A ciò si aggiunga che in caso di diritto del soggetto a richiedere all'INAIL l'indennizzo del danno per poi agire nei confronti del datore di lavoro per il danno cd. differenziale, non può che trattarsi, dice la Corte, di responsabilità extracontrattuale.

Discutibile il ragionamento della Corte, che tuttavia, sulla scorta di tali osservazioni, qualificava la responsabilità per la morte del medico dell'ASL come di natura extracontrattuale.

Venendo al risarcimento del danno, i ricorrenti, in sintesi, chiedevano il riconoscimento del danno biologico iure hereditatis e iure proprio e danno morale-esistenziale iure hereditatis e iure proprio.

Secondo la Suprema Corte, il diritto al ristoro del pregiudizio biologico del dipendente, trasmesso agli eredi, è da intendersi nella fattispecie in esame, riferito allo stato di malattia, alle assenze e all'evoluzione della patologia sofferta dal de cuius, tutte circostanze ascrivibili a responsabilità del datore di lavoro. Di talchè, secondo la Corte, è necessario provvedere al riesame della vicenda al fine di valutare il danno biologico patito dal lavoratore.

Quanto al danno patrimoniale, invece, la Suprema Corte ha distinto tra danno emergente e lucro cessante.

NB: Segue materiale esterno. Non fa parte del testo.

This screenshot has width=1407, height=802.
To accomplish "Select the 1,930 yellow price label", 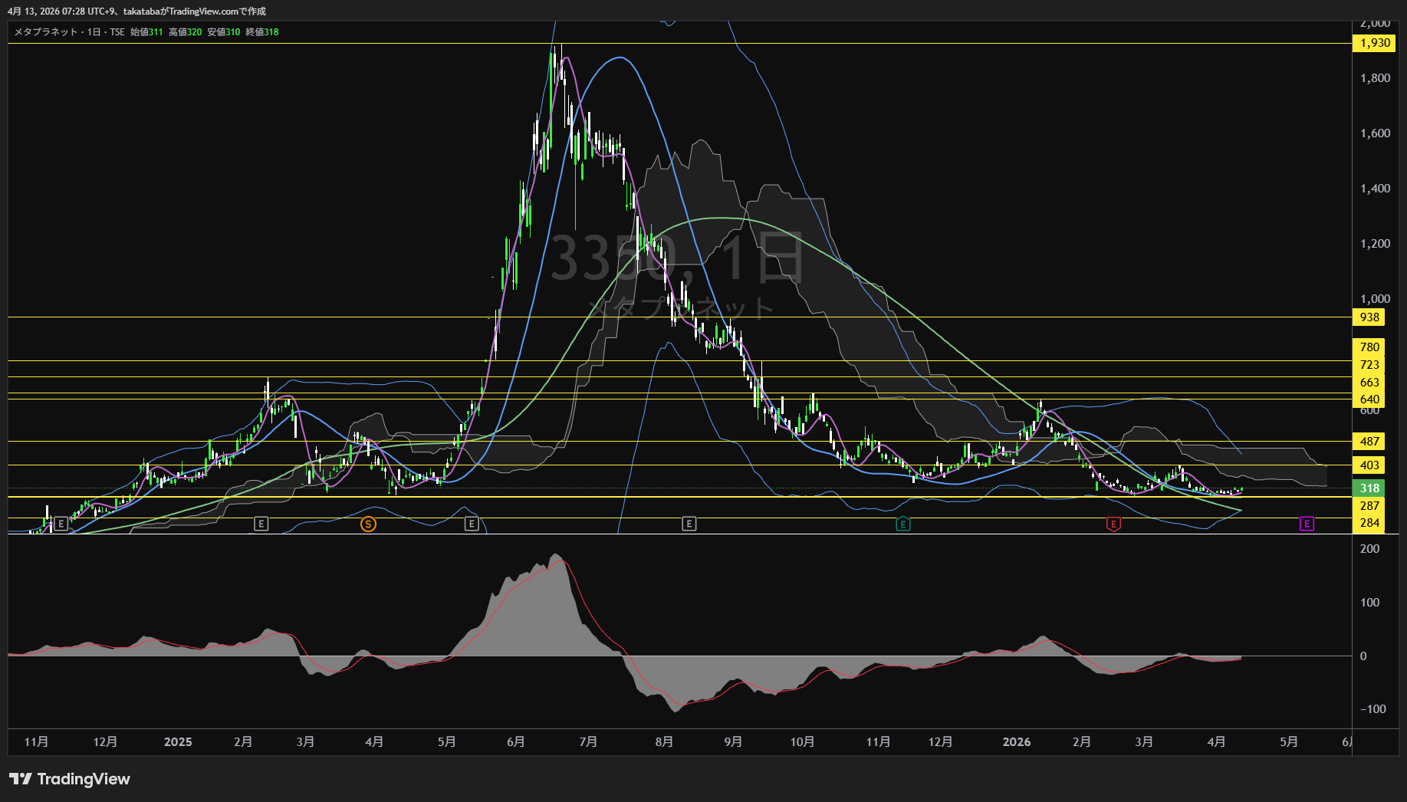I will pos(1374,43).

In relazione al primo aspetto, risultava agli atti la documentazione attestante la retribuzione goduta dal dipendente, cosicchè nulla osta alla sua liquidazione. Viceversa, non provato era il danno da perdita di chances, che dunque non ha potuto costituire oggetto di risarcimento neppure in sede di giudizio di legittimità. Parimenti, è stata rigettata la domanda volta al riconoscimento delle spese mediche e di cura (danno emergente), atteso che nessuna documentazione delle stesse era stata fornita in atti.

Venendo quindi al danno subito iure proprio subito dagli eredi, la pretesa risarcitoria copriva innanzitutto le conseguenze biologiche: anche la Corte di Cassazione ha escluso postumi permanenti invalidanti sulla persona degli eredi medesimi.

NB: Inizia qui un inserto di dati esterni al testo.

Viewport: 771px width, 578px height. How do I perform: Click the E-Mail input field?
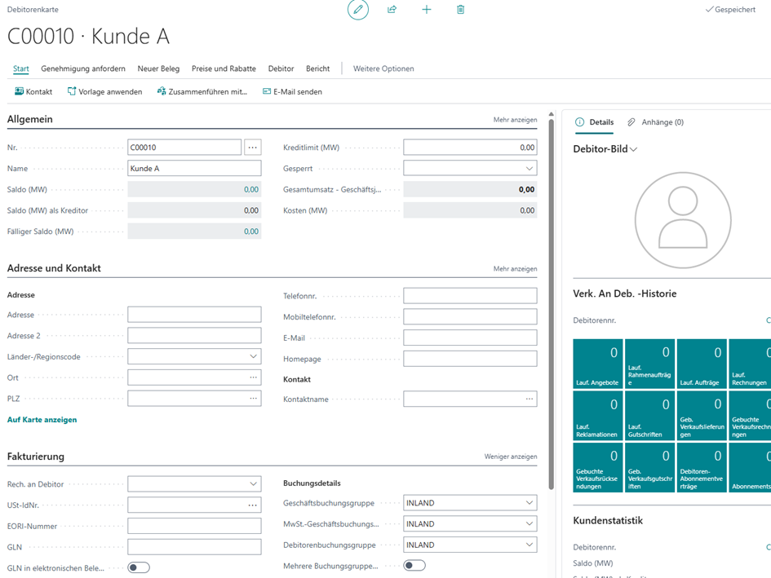point(470,338)
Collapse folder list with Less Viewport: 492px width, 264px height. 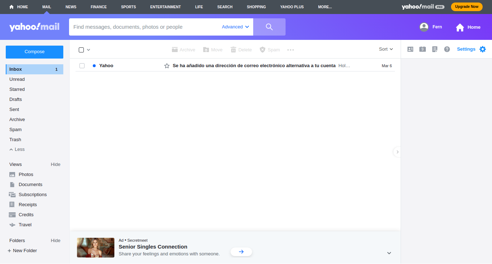pos(17,149)
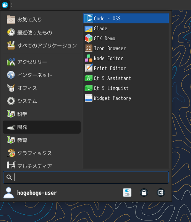Open Print Editor
Image resolution: width=191 pixels, height=222 pixels.
[x=126, y=68]
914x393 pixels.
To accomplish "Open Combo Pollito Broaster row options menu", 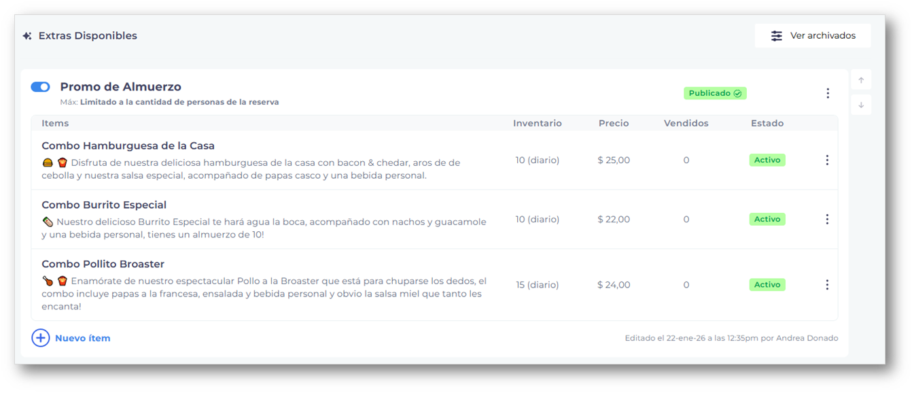I will (826, 285).
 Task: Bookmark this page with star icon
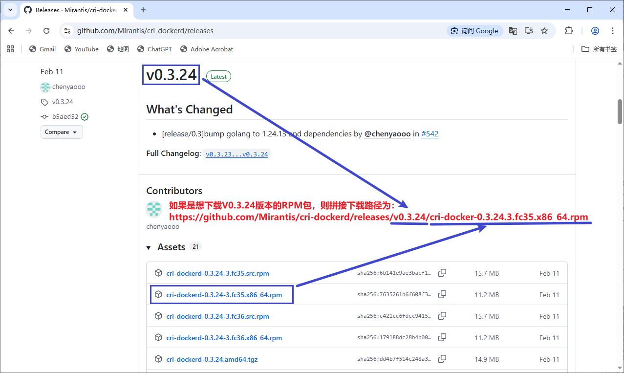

Affrontato e risolto il problema del danno biologico tout court, la Suprema Corte ha verificato la sussistenza di ulteriori pregiudizi non patrimoniali.

Quanto al de cuius, il danno morale si concretizza nel cd. danno catastrofale (distinto dal danno tanatologico, ovvero il danno da "perdita della vita"), inteso come coscienza della vittima dell'approssimarsi dell'evento morte e come assistenza impotente di fronte alla perdita del bene supremo della vita. Il danno esistenziale è stato rinvenuto invece nel demansionamento subito a causa della malattia e dello stravolgimento delle abitudini di vita da imputarsi all'invalidità derivante dalla malattia stessa ed alla necessità di sottoporsi a cure invasive.

Gli eredi, infine, agivano per il danno morale ed esistenziale iure proprio subito. Sul punto, la Suprema Corte ha ribadito i principi già affermati, secondo cui in caso di illecito plurioffensivo, ogni danneggiato ha diritto al ristoro del pregiudizio sofferto, da quantificarsi in via equitativa sulla base dell'intensità del rapporto con il defunto e dell'incidenza sulle abitudini di vita.